Local massage treatment should consist of deep stroking and kneading of the intercostal muscles and of percussion over the apices and back - the former for the amelioration of the actual chest movements, and the latter to loosen mucus.
It is well to remember that the emphysematous patient can rarely take adequate exercise, and that often the heart is enlarged. Treatment should therefore follow closely on the lines laid down in the previous chapter when dealing with disorders of the heart. The right side of the heart is the one that suffers most in these cases, and so there will be definite indication for abdominal massage, designed particularly to assist the portal circulation. Many of the patients will be found to suffer from flatulence, so massage of the colon will frequently be indicated; many also are obese, and appropriate treatment should be added. But the real agent through which alleviation comes is exercise, suitably designed and adequately taught. Massage can prepare the way; in no case can it supplant treatment by exercises.

Fig. 150. - To illustrate the position for a special breathing exercise when the patient has suffered from a left-sided empyema. The hand of the masseur is placed over the area marked by the cross, and the patient endeavours to push the hand away during inspiration.
Little can be done to aid the sufferer from bronchiectasis by massage; but it would always be kindness to instruct parents to administer mild hacking and clapping over the bases of the lungs during the morning evacuation of pus. It might well hasten this most unpleasant process.

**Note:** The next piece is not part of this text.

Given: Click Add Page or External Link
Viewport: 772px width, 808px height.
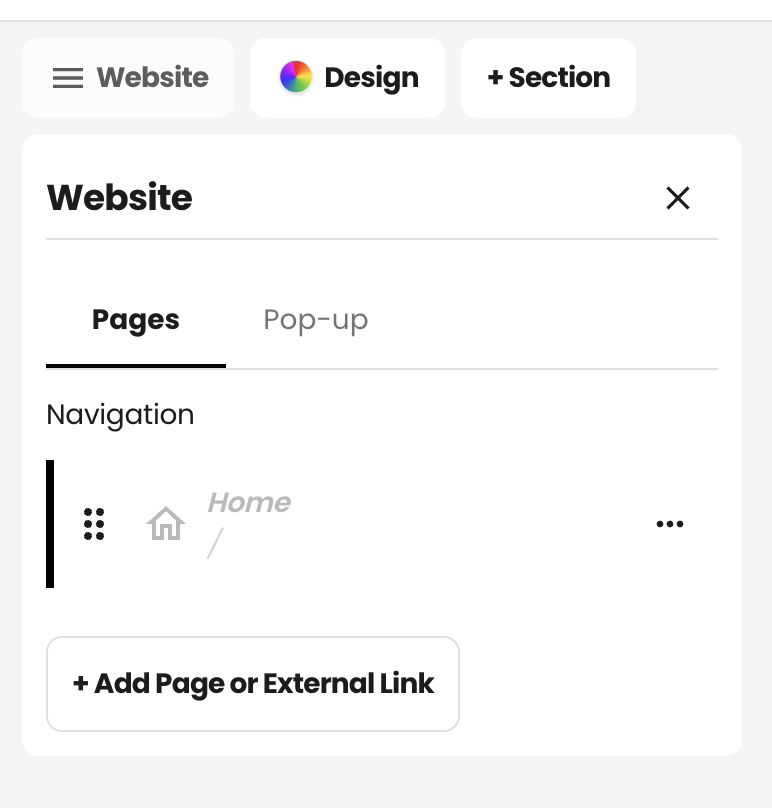Looking at the screenshot, I should pos(253,684).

Graham reports a paper published by Schlegel advocating the use of percussion in cases of pleuritic effusion. For this purpose the ulnar border of the hand was used striking at the rate of two blows per minute" for five minutes, two seances being given daily. Non-infected pleuritic effusion is usually absorbed without difficulty. Failing this it can be relieved by tapping. If it were infected, percussion could hardly assist in the cure. It is not likely, therefore, that we shall be asked to deal with any case of pleurisy. It is a fact that there is some connection between the surface of the chest and the lungs, and it is possible that the pain of pleurisy might be alleviated by frictions over the intercostal muscles. On auscultation it is usual for the patient to complain that some spots are tender when touched by the stethoscope. Friction gradually approaching these points might well afford relief by reflex.
The treatment of the sequalae of empyema is almost entirely a question of exercises. They should be designed to mimic as far as possible Abbott's treatment for scoliosis by means of the plaster-jacket. In other words, the patient should be taught to expand the base of the lung of the side affected, when, by posture, the chest wall over this area is submitted to the fullest degree of tension that is possible. Thus, for a left-sided empyema, the patient is placed in the lax-stoop-sitting position. The trunk is then rotated to the right and the forward bend is accentuated. A hand is now placed over the left lower ribs behind, and the patient is instructed to try to push the hand away during inspiration (see Fig. 150). Other remedial and educational exercises should be prescribed as the nature of the case permits. Particularly valuable among the former are lateral costal breathing and one-sided breathing exercises, arranged in order of progression. Blowing a child's windmill is an excellent exercise.
Massage treatment, if required, should be purely symptomatic. There are no definite indications.